▶ EXERCISE DIRECTIONS:
Quote the lines below exactly, from the one that holds "Microfiche Information Page (916, 634)" through the final line of the records, and only those.

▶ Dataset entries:
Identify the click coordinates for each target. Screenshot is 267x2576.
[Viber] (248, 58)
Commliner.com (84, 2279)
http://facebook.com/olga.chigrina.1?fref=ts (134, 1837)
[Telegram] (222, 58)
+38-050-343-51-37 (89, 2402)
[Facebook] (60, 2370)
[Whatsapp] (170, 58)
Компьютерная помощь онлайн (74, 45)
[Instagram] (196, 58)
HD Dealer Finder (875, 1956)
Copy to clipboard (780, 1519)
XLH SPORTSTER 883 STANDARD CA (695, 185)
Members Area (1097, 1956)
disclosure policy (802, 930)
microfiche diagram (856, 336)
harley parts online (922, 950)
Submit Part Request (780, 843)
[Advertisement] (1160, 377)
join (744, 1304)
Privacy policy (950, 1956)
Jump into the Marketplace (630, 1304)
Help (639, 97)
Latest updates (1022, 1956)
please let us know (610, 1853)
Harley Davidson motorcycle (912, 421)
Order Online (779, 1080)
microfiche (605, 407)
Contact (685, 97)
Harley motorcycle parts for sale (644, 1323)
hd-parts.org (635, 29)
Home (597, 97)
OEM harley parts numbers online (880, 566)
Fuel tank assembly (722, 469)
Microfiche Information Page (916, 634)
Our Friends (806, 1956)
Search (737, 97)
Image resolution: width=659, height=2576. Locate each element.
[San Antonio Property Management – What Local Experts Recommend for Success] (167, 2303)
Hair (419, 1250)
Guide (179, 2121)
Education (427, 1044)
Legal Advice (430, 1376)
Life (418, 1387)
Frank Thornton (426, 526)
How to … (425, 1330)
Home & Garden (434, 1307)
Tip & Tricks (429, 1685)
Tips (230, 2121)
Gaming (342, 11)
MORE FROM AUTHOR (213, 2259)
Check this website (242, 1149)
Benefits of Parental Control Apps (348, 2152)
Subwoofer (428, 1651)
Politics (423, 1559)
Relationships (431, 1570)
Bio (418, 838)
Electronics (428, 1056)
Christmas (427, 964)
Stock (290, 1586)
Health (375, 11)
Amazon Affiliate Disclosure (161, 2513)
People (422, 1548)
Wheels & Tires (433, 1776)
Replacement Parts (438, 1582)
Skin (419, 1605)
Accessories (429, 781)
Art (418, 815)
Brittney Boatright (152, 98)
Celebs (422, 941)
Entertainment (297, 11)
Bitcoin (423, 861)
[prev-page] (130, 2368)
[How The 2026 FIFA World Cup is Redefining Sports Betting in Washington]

▶ FINISHED EXERCISE:
Microfiche Information Page (916, 634)
Our Friends (806, 1956)
Search (737, 97)
Image resolution: width=659, height=2576. Locate each element.
[San Antonio Property Management – What Local Experts Recommend for Success] (167, 2303)
Hair (419, 1250)
Guide (179, 2121)
Education (427, 1044)
Legal Advice (430, 1376)
Life (418, 1387)
Frank Thornton (426, 526)
How to … (425, 1330)
Home & Garden (434, 1307)
Tip & Tricks (429, 1685)
Tips (230, 2121)
Gaming (342, 11)
MORE FROM AUTHOR (213, 2259)
Check this website (242, 1149)
Benefits of Parental Control Apps (348, 2152)
Subwoofer (428, 1651)
Politics (423, 1559)
Relationships (431, 1570)
Bio (418, 838)
Electronics (428, 1056)
Christmas (427, 964)
Stock (290, 1586)
Health (375, 11)
Amazon Affiliate Disclosure (161, 2513)
People (422, 1548)
Wheels & Tires (433, 1776)
Replacement Parts (438, 1582)
Skin (419, 1605)
Accessories (429, 781)
Art (418, 815)
Brittney Boatright (152, 98)
Celebs (422, 941)
Entertainment (297, 11)
Bitcoin (423, 861)
[prev-page] (130, 2368)
[How The 2026 FIFA World Cup is Redefining Sports Betting in Washington]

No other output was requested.